I changed into my uniform silently, nervously glancing at my pale reflection on the mirror once I was fully clothed. Without even thinking about it, I let out a small sigh, like I always did when I stared at my reflection, picking out every flaw on my small body.

" I wish you wouldn't do that Drew" a voice sighed behind me and moments later, Shane's form appeared behind mine in the mirror. I smiled weakly at him, not able to muster up a proper smile, when on the inside I was dying. I didn't want to go to school today; in fact, I never wanted to go to that hell hole again. But if I told Shane the truth about my tormentors, his over protective side would take over and he would march into school and tell the teachers exactly what was going on. If they thought I was a snitch, it would only get worse. I couldn't take any more hate.

" do what?" I asked him, generally puzzled as to what had him so upset.
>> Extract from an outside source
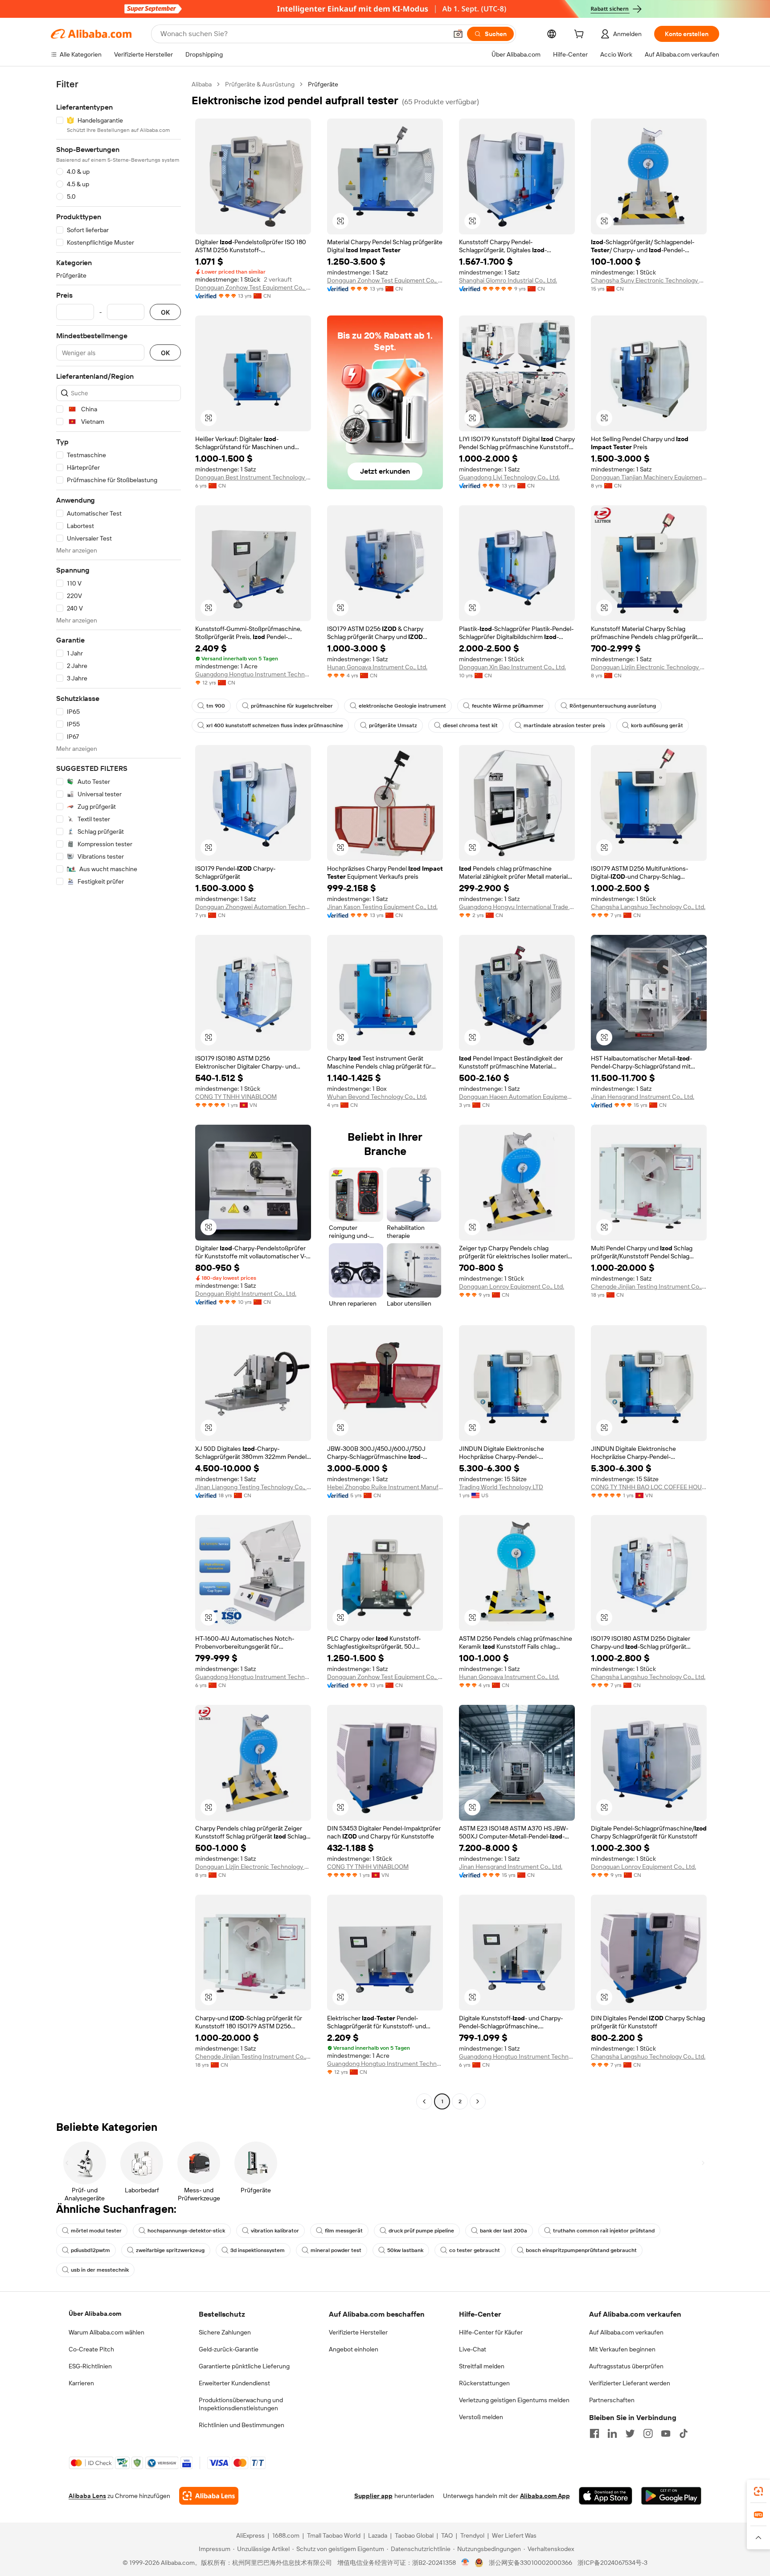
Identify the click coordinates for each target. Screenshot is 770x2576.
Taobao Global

I had already managed to make him disappointed in me!

"Sigh when you glance at your reflection in the mirror" he explained to me as he moved slightly so he stood directly behind me.

" sorry, it's kind of a habit I guess" I replied after a few seconds of silence. I didn't know how I could explain it to someone as perfect as Shane, who would never know what it felt like to be insecure about their appearance. Shane wouldn't understand at all, he was beautiful.

Did I just say Shane's beautiful?

I had never really thought about before but it was easy to call Shane sumner beautiful. He was tall and striking, with a slim figure that I would die to possess. He had a handsome face with a strong jaw and two emerald green eyes that seemed to sparkle in certain lights. He had a long, thin nose and long, floppy, sandy hair, on which he usually had a pair of steampunk brass goggles perched on. He wasn't the most muscly of guys but he was strong enough, he had managed to carry me around places on countless occasions, never complaining once even though I must have weighed an awful lot.